Sto esagerando? Sono un pessimista quando osservo come il sistema tecnologico del XX secolo ha distrutto l’autonomia individuale, le basi della democrazia e la stessa civiltà? Se l’arte segreta di coltivare l’umanità è sul punto di perdersi? Se il disastro, allo stesso tempo ecologico, sociale e soggettivo, non mi fa presagire che una sola alternativa: o l’inizio di una post-umanità in cui saremo asserviti completamente alle macchine o una nuova epoca che avrà come scopo l’unità tanto dell’uomo in quanto specie quanto dell’uomo come individuo?

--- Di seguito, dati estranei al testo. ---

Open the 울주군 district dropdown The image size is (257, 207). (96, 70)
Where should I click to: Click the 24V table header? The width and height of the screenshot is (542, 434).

Non so. In ogni caso l’idea di trovarmi a vivere nel punto più basso e degenerato della storia umana è qualcosa che rigetto, come rigetto il mio infantilismo e il mio desiderio “umano, troppo umano” di fuggire la realtà. E allora? Allora, dato che accrescere le conoscenze senza al tempo stesso imparare che uso farne avvelena l’esistenza, meglio ingoiare qualche antidoto contro la religione del progresso che, dopo la “morte di Dio”, sembra essere il nostro pane quotidiano che spezziamo per non morire di fame, ma che speriamo non diventi il nostro unico alimento. Per questo mi sono messo a tradurre, che è sempre il miglior modo di leggere, Le trasformazioni dell’uomo. Leggete questo libro del 1956. Vi sembrerà più nuovo dell’ultima versione di Apple. E non dimenticate: “Non abbiamo imparato nulla dall’esperienza storica finché non abbiamo imparato che l’uomo non vive facendo ricorso alla sola intelligenza”. Parola di Lewis Mumford. E, per qual che vale, anche mia.